◆ HOW TO COMPLETE THIS TASK
Precisely the lines from the one with "Reload the page" through the end of the data, both included, must make up the response, each restated word for word.

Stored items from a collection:

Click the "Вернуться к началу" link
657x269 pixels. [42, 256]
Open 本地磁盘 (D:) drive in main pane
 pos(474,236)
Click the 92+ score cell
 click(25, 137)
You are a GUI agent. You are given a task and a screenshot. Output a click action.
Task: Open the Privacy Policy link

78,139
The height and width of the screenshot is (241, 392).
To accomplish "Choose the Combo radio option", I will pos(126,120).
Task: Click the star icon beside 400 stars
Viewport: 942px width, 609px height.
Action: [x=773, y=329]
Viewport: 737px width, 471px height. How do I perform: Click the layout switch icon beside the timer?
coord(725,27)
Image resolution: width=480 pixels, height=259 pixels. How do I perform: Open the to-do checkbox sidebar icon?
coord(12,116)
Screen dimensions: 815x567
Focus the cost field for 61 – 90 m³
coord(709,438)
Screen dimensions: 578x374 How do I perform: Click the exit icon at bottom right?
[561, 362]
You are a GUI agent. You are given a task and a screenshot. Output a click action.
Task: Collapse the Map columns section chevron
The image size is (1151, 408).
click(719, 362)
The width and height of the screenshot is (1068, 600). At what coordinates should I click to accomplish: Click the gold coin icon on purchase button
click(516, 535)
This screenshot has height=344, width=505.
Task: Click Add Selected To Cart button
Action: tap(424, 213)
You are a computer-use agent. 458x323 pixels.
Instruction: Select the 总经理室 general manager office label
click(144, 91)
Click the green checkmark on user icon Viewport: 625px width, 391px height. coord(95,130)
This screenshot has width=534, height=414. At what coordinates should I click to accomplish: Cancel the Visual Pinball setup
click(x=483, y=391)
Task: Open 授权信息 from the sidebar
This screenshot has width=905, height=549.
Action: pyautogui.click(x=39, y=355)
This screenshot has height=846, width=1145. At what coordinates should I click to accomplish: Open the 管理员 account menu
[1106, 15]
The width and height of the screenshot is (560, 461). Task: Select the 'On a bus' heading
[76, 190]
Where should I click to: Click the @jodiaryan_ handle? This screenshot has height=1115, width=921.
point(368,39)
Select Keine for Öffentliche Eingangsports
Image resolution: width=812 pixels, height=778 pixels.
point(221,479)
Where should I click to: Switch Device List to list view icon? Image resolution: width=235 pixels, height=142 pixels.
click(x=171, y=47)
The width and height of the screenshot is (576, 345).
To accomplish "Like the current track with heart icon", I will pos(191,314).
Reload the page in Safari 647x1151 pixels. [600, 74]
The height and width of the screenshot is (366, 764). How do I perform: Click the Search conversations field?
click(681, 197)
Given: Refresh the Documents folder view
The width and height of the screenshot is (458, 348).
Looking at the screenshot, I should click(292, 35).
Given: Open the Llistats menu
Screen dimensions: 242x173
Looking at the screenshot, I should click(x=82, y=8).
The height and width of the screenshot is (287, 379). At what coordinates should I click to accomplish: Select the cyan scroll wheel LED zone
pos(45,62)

◆ RESULT FOR THIS TASK
Reload the page in Safari 647x1151 pixels. [600, 74]
The height and width of the screenshot is (366, 764). How do I perform: Click the Search conversations field?
click(681, 197)
Given: Refresh the Documents folder view
The width and height of the screenshot is (458, 348).
Looking at the screenshot, I should click(292, 35).
Given: Open the Llistats menu
Screen dimensions: 242x173
Looking at the screenshot, I should click(x=82, y=8).
The height and width of the screenshot is (287, 379). At what coordinates should I click to accomplish: Select the cyan scroll wheel LED zone
pos(45,62)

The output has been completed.